Repeat the data that follows, keeping every character intact.

■ ■ ■

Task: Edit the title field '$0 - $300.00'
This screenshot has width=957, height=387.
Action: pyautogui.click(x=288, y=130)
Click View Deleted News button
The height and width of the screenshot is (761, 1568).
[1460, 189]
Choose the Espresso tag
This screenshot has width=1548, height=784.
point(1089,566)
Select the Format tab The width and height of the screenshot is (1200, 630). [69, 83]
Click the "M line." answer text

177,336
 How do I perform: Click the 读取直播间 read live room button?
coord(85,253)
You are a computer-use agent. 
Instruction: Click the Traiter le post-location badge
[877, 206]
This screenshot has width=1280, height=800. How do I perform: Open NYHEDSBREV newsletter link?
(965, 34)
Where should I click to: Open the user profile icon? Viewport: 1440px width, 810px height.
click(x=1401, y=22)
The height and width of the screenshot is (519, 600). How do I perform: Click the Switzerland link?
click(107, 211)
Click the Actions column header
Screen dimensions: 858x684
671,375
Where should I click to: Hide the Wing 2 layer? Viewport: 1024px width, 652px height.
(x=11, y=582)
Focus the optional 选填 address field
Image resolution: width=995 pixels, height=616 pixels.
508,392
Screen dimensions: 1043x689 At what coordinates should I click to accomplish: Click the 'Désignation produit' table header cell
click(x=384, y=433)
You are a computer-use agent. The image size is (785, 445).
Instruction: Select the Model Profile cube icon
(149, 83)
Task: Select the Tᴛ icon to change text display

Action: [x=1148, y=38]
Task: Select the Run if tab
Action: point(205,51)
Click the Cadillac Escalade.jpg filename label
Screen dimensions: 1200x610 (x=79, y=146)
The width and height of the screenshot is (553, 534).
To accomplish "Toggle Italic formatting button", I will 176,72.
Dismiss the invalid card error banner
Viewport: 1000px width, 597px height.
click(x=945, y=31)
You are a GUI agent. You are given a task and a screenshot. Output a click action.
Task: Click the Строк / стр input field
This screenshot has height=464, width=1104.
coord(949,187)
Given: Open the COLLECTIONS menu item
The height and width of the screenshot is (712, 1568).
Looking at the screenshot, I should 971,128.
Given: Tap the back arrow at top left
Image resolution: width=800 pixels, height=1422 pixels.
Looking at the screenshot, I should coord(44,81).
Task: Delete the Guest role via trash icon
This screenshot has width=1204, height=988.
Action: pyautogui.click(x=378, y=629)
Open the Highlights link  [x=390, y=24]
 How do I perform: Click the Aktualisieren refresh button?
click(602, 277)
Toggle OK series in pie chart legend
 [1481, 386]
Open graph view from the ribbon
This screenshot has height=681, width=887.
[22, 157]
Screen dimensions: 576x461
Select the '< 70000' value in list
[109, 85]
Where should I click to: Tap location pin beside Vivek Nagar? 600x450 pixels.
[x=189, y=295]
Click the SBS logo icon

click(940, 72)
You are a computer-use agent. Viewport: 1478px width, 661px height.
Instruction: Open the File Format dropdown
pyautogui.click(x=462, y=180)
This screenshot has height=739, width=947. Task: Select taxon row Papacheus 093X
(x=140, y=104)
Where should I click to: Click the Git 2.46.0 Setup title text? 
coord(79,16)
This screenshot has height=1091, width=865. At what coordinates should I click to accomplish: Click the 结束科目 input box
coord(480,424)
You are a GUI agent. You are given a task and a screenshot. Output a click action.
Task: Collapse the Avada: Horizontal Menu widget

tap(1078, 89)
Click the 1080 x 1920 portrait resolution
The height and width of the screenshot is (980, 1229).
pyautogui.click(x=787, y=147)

■ ■ ■

Result of the task »
Task: Edit the title field '$0 - $300.00'
This screenshot has width=957, height=387.
Action: pyautogui.click(x=288, y=130)
Click View Deleted News button
The height and width of the screenshot is (761, 1568).
[1460, 189]
Choose the Espresso tag
This screenshot has width=1548, height=784.
point(1089,566)
Select the Format tab The width and height of the screenshot is (1200, 630). [69, 83]
Click the "M line." answer text

177,336
 How do I perform: Click the 读取直播间 read live room button?
coord(85,253)
You are a computer-use agent. 
Instruction: Click the Traiter le post-location badge
[877, 206]
This screenshot has width=1280, height=800. How do I perform: Open NYHEDSBREV newsletter link?
(965, 34)
Where should I click to: Open the user profile icon? Viewport: 1440px width, 810px height.
click(x=1401, y=22)
The height and width of the screenshot is (519, 600). How do I perform: Click the Switzerland link?
click(107, 211)
Click the Actions column header
Screen dimensions: 858x684
671,375
Where should I click to: Hide the Wing 2 layer? Viewport: 1024px width, 652px height.
(x=11, y=582)
Focus the optional 选填 address field
Image resolution: width=995 pixels, height=616 pixels.
508,392
Screen dimensions: 1043x689 At what coordinates should I click to accomplish: Click the 'Désignation produit' table header cell
click(x=384, y=433)
You are a computer-use agent. The image size is (785, 445).
Instruction: Select the Model Profile cube icon
(149, 83)
Task: Select the Tᴛ icon to change text display

Action: [x=1148, y=38]
Task: Select the Run if tab
Action: point(205,51)
Click the Cadillac Escalade.jpg filename label
Screen dimensions: 1200x610 (x=79, y=146)
The width and height of the screenshot is (553, 534).
To accomplish "Toggle Italic formatting button", I will 176,72.
Dismiss the invalid card error banner
Viewport: 1000px width, 597px height.
click(x=945, y=31)
You are a GUI agent. You are given a task and a screenshot. Output a click action.
Task: Click the Строк / стр input field
This screenshot has height=464, width=1104.
coord(949,187)
Given: Open the COLLECTIONS menu item
The height and width of the screenshot is (712, 1568).
Looking at the screenshot, I should 971,128.
Given: Tap the back arrow at top left
Image resolution: width=800 pixels, height=1422 pixels.
Looking at the screenshot, I should coord(44,81).
Task: Delete the Guest role via trash icon
This screenshot has width=1204, height=988.
Action: pyautogui.click(x=378, y=629)
Open the Highlights link  [x=390, y=24]
 How do I perform: Click the Aktualisieren refresh button?
click(602, 277)
Toggle OK series in pie chart legend
 [1481, 386]
Open graph view from the ribbon
This screenshot has height=681, width=887.
[22, 157]
Screen dimensions: 576x461
Select the '< 70000' value in list
[109, 85]
Where should I click to: Tap location pin beside Vivek Nagar? 600x450 pixels.
[x=189, y=295]
Click the SBS logo icon

click(940, 72)
You are a computer-use agent. Viewport: 1478px width, 661px height.
Instruction: Open the File Format dropdown
pyautogui.click(x=462, y=180)
This screenshot has height=739, width=947. Task: Select taxon row Papacheus 093X
(x=140, y=104)
Where should I click to: Click the Git 2.46.0 Setup title text? 
coord(79,16)
This screenshot has height=1091, width=865. At what coordinates should I click to accomplish: Click the 结束科目 input box
coord(480,424)
You are a GUI agent. You are given a task and a screenshot. Output a click action.
Task: Collapse the Avada: Horizontal Menu widget

tap(1078, 89)
Click the 1080 x 1920 portrait resolution
The height and width of the screenshot is (980, 1229).
pyautogui.click(x=787, y=147)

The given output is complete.